- **WORK REQUIRED**:
Return all lines from the listing below that include the word "computer".

DATA PROVIDED: Begin

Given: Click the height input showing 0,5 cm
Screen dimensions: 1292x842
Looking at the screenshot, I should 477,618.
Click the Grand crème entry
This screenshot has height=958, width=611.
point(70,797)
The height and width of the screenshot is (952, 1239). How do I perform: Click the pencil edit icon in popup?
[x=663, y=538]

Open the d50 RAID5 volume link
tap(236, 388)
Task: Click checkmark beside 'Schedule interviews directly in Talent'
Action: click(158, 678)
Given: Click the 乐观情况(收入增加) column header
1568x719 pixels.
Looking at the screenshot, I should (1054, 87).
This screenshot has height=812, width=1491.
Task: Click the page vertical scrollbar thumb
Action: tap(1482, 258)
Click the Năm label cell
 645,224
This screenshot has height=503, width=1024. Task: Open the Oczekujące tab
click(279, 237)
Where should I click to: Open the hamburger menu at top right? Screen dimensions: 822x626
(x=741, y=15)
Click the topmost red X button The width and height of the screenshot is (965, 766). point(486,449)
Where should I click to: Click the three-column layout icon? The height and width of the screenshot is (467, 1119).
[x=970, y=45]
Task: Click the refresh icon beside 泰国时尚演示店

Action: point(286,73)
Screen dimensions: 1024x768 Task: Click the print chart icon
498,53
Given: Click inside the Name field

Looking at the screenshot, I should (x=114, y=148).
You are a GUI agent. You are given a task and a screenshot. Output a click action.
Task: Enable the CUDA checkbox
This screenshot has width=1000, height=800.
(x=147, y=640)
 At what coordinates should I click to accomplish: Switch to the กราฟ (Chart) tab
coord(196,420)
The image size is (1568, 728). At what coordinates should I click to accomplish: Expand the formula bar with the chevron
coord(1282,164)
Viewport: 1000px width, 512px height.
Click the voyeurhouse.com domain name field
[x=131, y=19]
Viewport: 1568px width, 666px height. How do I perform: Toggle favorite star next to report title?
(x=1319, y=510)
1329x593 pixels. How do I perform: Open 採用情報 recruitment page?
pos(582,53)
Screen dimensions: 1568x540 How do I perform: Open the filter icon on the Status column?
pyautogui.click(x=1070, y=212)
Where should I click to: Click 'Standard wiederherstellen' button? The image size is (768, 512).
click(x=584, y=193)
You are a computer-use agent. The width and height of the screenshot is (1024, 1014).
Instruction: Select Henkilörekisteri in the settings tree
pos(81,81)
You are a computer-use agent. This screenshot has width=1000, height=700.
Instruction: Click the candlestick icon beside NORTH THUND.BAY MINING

DATA PROVIDED: End

- **THE ANSWER**:
You are a computer-use agent. The width and height of the screenshot is (1024, 1014).
You are a computer-use agent. This screenshot has width=1000, height=700.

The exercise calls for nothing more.